Figure 1. World Internet Usage–2010 (Based on Data from [1])
Unfortunately, some of the technology users will not use it in a
legitimate manner; instead, some users may deliberately misuse
it. Such misuse can result in many harmful consequences
including, but not limited to, major damage to others systems or
prevention of service for legitimate users. Regardless of the
objectives that such “bad guys” might be aiming for from such

misuse (e.g. personal, financial, political or religious purposes),
one common goal for such users is the need to avoid detection
(i.e. source determination). Therefore, these offenders will exert
thought and effort to cover their tracks to avoid any liabilities
or
accountability for their damaging actions. Illegal actions (or
crimes) that involve a computing system, either as a mean to
carry out the attack or as a target, are referred to as
Cybercrimes
[2]. Computer crime or Cybercrime are two terms that are being
used interchangeably to refer to the same thing. A Distributed
Denial of Service attack (DDoS) is a good example for a
computer crime where the computing system is used as a mean
as well as a target. Fortunately, cybercrimes leave fingerprints
that investigators can collect, correlate and analyze to
understand what, why, when and how a crime was committed;
and consequently, and most importantly, build a good case that
can bring the criminals to justice. In this sense, computers can
be
seen as great source of evidence. For this purpose Computer
Forensics (CF) emerged as a major area of interest, research and
development driven by the legislative needs of having scientific
reliable framework, practices, guidelines, and techniques for
forensics activities starting from evidence acquisition,
preservation, analysis, and finally presentation. Computer
Forensics can be defined as the process of scientifically
obtaining, examining and analyzing digital information so that
it
can be used as evidence in civil, criminal or administrative
cases
[2]. A more formal definition of Computer Forensics is “the
discipline that combines elements of law and computer science
to collect and analyse data from computer systems, networks,
wireless communications, and storage devices in a way that is
admissible as evidence in a court of law” [3].

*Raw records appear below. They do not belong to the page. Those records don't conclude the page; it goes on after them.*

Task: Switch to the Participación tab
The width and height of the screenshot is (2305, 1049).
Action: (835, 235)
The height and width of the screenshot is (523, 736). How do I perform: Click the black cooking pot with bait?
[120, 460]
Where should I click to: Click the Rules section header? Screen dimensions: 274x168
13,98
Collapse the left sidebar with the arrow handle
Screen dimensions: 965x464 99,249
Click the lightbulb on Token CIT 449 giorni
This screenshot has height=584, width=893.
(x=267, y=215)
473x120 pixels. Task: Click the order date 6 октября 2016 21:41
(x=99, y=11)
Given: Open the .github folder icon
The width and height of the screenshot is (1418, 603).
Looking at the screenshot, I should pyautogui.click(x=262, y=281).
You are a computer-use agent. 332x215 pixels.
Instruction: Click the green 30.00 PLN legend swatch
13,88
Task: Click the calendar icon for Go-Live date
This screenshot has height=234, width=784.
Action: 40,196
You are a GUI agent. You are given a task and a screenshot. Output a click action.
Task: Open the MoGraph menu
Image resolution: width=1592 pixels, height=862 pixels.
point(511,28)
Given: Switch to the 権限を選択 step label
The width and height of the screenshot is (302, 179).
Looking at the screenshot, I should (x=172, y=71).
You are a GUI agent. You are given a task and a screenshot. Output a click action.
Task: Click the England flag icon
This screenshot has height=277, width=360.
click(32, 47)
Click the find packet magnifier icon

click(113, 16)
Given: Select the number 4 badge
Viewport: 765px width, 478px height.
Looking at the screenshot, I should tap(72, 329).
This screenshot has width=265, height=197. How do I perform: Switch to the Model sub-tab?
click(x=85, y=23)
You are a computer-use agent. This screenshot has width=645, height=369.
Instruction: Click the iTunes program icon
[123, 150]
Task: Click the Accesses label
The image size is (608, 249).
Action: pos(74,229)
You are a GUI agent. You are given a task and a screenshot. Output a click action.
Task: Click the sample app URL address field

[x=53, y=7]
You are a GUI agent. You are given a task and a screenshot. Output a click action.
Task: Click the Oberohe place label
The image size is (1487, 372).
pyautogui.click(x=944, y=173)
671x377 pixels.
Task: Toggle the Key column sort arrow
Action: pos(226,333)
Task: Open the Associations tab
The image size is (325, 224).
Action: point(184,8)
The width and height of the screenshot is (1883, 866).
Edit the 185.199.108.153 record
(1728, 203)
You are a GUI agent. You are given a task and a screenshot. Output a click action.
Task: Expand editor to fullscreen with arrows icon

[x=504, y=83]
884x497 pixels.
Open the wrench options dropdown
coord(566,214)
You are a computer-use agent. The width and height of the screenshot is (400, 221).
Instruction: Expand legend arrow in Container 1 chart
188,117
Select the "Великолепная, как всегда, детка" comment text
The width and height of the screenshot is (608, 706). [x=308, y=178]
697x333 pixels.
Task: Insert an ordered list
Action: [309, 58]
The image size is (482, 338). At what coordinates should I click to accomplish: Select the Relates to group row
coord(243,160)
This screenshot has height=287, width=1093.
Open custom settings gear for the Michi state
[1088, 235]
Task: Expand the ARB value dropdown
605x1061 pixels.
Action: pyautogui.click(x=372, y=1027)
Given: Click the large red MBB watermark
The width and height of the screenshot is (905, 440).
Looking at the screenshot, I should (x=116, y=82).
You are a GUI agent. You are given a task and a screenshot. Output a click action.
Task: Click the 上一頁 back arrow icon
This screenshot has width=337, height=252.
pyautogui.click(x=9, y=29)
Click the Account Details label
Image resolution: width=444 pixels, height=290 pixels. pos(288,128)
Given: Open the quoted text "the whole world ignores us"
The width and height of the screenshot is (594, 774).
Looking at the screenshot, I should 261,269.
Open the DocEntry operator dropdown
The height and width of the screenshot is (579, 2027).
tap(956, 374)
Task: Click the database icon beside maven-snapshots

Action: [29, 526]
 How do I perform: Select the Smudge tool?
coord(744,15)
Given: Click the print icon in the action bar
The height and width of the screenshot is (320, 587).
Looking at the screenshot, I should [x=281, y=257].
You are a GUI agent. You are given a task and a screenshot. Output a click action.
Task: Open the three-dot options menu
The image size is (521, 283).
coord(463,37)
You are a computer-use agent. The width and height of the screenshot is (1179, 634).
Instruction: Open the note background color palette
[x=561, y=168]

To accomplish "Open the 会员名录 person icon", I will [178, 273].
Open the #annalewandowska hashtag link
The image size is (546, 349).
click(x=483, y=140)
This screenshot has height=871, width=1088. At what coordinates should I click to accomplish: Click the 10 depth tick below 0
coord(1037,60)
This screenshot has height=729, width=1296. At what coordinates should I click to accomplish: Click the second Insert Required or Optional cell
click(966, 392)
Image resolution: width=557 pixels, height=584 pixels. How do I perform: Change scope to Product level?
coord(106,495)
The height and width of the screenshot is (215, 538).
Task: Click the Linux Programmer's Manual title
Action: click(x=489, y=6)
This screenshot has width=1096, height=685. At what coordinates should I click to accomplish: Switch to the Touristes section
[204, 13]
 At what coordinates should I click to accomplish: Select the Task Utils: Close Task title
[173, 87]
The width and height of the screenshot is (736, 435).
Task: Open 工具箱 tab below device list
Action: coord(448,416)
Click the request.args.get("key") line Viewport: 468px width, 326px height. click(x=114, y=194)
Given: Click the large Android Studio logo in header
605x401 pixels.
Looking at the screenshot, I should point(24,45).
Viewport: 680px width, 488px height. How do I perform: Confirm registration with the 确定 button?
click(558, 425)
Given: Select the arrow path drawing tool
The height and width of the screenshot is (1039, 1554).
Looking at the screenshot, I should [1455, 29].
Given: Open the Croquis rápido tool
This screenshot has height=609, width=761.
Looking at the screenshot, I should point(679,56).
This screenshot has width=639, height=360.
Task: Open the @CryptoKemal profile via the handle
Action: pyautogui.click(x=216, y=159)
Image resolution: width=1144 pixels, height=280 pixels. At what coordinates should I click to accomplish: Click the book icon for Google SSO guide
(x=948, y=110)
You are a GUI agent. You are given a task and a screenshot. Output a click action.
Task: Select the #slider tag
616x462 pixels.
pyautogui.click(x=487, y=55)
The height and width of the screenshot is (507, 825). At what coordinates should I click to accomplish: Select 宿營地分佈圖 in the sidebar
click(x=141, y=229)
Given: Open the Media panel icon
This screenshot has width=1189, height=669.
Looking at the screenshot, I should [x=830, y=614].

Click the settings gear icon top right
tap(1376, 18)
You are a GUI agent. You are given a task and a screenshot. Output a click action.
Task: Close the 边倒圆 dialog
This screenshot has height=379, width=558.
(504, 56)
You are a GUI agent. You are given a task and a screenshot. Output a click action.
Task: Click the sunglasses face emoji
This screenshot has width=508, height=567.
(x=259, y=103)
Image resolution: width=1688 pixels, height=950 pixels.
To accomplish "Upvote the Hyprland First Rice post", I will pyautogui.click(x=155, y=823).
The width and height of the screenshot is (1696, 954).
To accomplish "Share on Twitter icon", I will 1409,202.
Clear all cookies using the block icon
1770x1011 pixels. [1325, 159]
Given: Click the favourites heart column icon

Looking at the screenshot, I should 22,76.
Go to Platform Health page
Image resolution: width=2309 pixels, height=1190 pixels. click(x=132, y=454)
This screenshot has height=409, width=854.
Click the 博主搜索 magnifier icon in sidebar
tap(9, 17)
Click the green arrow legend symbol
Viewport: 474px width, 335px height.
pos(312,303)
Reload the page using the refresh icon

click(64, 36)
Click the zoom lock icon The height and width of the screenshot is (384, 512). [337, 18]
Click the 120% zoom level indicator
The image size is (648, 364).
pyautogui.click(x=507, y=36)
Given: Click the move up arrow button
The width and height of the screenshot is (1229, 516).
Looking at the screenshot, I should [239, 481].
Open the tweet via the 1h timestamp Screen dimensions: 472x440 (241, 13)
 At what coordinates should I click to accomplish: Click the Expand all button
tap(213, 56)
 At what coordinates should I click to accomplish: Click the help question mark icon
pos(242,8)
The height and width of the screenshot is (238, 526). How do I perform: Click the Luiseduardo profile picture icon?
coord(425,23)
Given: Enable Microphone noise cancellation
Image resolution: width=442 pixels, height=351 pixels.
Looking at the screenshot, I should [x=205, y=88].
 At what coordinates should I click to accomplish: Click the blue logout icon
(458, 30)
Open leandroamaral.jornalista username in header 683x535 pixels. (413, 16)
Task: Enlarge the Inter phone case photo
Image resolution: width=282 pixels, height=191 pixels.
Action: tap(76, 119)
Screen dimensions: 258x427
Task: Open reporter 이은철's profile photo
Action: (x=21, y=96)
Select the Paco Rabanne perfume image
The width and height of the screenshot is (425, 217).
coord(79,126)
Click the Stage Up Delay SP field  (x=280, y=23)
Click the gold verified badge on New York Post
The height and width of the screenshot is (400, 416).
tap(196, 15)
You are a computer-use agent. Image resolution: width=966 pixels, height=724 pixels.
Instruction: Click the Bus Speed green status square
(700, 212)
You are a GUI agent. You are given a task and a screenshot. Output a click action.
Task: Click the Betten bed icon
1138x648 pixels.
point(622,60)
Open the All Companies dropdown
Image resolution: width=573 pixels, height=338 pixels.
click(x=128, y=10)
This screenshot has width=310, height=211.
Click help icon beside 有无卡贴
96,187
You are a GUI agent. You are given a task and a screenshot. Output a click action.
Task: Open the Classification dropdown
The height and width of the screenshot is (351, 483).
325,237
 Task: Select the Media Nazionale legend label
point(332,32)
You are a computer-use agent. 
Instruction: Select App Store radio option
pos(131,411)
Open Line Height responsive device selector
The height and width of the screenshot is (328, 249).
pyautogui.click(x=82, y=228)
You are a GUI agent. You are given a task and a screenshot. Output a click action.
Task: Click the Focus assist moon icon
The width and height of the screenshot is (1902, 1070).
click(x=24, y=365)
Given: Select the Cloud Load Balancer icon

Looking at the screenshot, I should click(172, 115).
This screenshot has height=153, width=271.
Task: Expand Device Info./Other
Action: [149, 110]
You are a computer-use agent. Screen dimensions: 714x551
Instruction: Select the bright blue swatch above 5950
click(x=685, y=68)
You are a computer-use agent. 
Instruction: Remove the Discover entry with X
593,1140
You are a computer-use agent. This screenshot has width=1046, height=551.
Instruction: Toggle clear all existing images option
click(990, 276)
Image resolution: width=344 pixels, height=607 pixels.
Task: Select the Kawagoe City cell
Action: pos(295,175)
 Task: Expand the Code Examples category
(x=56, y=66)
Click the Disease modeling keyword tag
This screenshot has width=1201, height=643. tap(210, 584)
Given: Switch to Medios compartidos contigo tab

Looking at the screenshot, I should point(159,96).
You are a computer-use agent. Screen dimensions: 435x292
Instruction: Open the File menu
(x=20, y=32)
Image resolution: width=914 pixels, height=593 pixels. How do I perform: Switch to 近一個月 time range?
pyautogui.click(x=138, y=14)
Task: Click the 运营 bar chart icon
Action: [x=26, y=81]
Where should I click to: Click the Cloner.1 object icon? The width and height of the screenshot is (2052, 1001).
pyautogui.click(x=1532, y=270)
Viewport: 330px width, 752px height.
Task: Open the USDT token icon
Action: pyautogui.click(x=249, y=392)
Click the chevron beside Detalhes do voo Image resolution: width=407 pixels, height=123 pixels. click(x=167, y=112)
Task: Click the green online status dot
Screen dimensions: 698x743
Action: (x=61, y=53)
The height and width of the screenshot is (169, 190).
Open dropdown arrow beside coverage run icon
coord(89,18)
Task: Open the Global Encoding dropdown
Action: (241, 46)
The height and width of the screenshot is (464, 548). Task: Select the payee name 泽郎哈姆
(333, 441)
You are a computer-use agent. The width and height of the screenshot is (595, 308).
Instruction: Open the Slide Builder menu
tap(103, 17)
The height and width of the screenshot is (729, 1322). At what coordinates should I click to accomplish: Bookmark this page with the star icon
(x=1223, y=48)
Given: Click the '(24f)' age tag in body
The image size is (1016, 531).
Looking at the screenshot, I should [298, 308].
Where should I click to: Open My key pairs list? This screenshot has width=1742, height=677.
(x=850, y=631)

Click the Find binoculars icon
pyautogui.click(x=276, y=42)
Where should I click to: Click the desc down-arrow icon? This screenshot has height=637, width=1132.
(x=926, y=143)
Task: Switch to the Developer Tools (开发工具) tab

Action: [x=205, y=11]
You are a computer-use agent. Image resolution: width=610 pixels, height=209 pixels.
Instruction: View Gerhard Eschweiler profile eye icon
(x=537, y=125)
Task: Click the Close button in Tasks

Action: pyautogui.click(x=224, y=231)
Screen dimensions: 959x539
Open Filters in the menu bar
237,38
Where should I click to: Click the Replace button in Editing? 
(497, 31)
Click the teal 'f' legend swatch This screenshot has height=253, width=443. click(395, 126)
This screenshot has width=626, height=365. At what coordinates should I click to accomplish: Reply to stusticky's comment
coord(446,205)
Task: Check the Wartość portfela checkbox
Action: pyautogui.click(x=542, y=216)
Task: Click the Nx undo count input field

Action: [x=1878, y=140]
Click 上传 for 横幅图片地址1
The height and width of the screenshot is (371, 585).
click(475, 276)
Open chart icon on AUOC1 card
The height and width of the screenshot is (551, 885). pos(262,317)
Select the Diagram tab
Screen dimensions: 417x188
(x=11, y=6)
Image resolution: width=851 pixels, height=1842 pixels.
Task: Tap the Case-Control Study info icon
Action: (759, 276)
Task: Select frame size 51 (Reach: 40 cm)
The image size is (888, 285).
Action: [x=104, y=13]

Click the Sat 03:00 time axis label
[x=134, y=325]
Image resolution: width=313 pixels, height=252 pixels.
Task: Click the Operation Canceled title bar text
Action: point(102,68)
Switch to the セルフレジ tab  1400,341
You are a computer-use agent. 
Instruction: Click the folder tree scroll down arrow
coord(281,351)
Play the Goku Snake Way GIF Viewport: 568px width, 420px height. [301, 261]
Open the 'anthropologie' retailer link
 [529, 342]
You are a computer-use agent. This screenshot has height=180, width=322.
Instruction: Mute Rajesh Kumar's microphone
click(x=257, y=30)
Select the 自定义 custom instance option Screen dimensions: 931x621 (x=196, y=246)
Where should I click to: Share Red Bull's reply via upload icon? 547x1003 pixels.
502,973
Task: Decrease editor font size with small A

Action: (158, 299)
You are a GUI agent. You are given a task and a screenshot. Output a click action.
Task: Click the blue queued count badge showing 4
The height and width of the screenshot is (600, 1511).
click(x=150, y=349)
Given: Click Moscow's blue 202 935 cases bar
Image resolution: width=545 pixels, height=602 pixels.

To hinder the efforts of Computer Forensics, criminals work
doggedly to instigate, develop and promote counter techniques
and methodologies, or what is commonly referred to as Anti-
Forensics. If we adopt the definition of Computer Forensics
(CF) as scientifically obtaining, examining, and analysing
digital
information to be used as evidence in a court of law, then Anti-
Forensics can be defined similarly but in the opposite direction.
In Computer Anti-Forensics (CAF) scientific methods are used
to simply frustrate Forensics efforts at all forensics stages. This
includes preventing, impeding, and/or corrupting the acquiring
of the needed evidence, its examination, its analysis, or its
credibility. In other words, whatever necessary to ensure that
computer evidence cannot get to, or will not be admissible in, a
court of law.
The use of Computer Anti-Forensics tools and techniques is
evident and far away from being an illusion. So, criminals’
reliance on technology to cover their tracks is not a claim, as
clearly reflected in recent researches conducted on reported and
investigated incidents. Based on 2009-2010 Data Breach
Investigations Reports [4][5], investigators found signs of anti-
forensics usage in over one third of cases in 2009 and 2010 with
the most common forms being the same for both years. The
results show that the overall use of anti-forensics remained
relatively flat with slight movement among the techniques
themselves. Figure [2] below shows the types of anti-Forensic
techniques used (data wiping, data hiding and data corruption)
by percentage of breaches. As shown in Figure [2] below, data
wiping is still the most common, because it is supported by
many commercial off-the-shelf products that are available even
as freeware that are easy to install, learn and use; while data
hiding and data corruption remain a distant behind.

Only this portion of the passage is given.